At last, it was time for the fifth and final writer to pitch their movie. As far as everyone in the room knew, the fate of the world may well have rested on this storyteller’s ability to captivate a being of iron constitution and infinite stoicism.
The fifth writer was a sea slug.
It squirmed up to the Cosmic Entity Formerly Known as Lev Drillshaft and began emitting a low humming noise. The noise gradually grew louder and louder, until it became unbearable for almost everyone in the room, as their ears began to bleed and their eyes boiled over in their sockets. Their flesh began to slough off their bones, which themselves began to disintegrate.
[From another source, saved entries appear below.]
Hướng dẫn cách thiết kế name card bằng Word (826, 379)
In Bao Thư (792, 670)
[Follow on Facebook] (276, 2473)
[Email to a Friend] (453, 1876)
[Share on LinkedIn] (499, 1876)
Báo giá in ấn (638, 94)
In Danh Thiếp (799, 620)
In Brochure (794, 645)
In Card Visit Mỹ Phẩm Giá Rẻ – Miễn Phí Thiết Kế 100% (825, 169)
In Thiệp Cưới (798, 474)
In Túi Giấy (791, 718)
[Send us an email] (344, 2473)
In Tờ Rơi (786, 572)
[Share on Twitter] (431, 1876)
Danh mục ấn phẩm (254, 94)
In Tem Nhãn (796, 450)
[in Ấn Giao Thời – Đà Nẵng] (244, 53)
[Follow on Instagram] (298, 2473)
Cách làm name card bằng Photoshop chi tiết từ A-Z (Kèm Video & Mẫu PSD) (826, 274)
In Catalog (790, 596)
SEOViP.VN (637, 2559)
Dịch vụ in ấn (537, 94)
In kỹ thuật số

Soon, everyone was dead apart from Drillshaft.
And, when the sea slug turned off its terminal frequency and waited for an evaluation, a single tear flowed downward from the mighty executive’s eye, crashing onto the ground with the force of a tsunami.
The sea slug was then taken from that dark room and injected with a serum which caused it to expel a strange, caustic substance. That substance was taken to a cabal of elite chemists who managed to solidify it. That solid was then dried-out and turned into a fine powder. And that powder was snorted by the top writers employed by Kriskoff Productions, Ltd.
And together, they wrote the screenplay for the most mediocre film ever made.